Ce fut ainsi qu’elle quitta ma vie, comme l’avait fait Clara trois années auparavant.

Je poursuivis seul le voyage.

De retour à la villa Ferjac, j’ai trouvé les portes verrouillées, les persiennes closes, la maison désertée. Dans la bibliothèque, tous les livres étaient rangés, en bon ordre, et il ne restait sur le bureau de chêne qu’une simple feuille de papier blanc, sans le moindre mot d’explication. Quelques cintres avaient été jetés sur le matelas de la chambre mauve dont l’armoire ouverte à deux battants découvrait ses étagères vides.
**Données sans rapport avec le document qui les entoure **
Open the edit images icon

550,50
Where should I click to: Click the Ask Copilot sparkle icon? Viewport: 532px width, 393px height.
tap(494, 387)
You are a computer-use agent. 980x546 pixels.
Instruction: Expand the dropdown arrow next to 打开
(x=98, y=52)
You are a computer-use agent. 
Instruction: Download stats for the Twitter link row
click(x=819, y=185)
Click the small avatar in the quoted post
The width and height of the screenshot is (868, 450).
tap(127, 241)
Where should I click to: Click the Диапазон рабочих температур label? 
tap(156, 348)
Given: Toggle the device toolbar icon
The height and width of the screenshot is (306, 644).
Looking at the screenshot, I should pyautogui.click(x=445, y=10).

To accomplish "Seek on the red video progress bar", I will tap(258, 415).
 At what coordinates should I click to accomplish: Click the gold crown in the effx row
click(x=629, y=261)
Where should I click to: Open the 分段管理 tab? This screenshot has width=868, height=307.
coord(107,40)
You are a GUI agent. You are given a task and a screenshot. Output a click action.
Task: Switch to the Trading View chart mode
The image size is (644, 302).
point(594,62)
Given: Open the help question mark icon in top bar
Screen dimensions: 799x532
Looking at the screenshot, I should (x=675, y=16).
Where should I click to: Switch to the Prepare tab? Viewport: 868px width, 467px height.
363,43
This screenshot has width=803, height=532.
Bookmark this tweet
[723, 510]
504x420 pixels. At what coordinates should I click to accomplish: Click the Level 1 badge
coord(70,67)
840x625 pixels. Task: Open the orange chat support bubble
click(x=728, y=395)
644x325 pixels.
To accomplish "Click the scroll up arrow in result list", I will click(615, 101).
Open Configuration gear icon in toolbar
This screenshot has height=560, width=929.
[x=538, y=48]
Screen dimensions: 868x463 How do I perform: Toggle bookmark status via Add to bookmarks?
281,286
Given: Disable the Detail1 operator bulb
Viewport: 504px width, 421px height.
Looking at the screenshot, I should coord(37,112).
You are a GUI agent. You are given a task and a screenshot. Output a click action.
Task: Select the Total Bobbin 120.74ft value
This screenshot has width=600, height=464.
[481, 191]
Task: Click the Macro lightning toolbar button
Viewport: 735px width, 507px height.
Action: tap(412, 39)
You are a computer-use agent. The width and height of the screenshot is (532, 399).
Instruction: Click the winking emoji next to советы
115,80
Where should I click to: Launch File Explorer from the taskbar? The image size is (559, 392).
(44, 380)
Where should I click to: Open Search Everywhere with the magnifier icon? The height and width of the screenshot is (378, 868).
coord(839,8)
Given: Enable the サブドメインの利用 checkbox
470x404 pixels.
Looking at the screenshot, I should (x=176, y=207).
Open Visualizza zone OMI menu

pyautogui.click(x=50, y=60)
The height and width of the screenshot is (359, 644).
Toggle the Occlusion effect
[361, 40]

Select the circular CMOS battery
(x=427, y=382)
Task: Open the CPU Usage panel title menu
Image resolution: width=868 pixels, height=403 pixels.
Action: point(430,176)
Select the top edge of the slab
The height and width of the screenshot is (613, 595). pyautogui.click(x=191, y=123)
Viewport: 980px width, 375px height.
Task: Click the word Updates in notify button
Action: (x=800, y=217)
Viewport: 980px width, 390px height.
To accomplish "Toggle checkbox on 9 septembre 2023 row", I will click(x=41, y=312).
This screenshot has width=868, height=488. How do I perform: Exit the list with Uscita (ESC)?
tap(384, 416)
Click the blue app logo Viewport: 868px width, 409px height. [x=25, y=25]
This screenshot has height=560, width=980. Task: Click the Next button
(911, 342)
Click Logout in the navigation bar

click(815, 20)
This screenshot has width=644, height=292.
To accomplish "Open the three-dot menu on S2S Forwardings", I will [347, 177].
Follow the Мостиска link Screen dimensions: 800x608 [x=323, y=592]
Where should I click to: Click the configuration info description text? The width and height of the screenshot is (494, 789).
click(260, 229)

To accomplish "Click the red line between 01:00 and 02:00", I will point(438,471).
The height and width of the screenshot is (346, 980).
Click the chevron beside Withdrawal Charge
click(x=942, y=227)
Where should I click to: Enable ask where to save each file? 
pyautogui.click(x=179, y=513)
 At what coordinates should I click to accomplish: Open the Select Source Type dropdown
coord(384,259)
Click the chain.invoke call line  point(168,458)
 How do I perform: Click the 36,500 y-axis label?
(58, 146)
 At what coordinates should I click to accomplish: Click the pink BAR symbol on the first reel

Un léger voile de poussière semblait s’être posé sur la table de chevet où le réveille-matin avait cessé de battre la mesure.

Après de multiples coups de téléphone désemparés, j’ai fini par retrouver la trace de M. Bertholet. Selon le notaire, dès le lendemain de notre départ, il avait demandé à être admis dans la maison de retraite où sa place était réservée depuis la vente de la Villa Ferjac. Il y était décédé cinq jours plus tard, victime d’une paisible crise cardiaque. Il y avait dans la voix du notaire comme un reproche à peine voilé.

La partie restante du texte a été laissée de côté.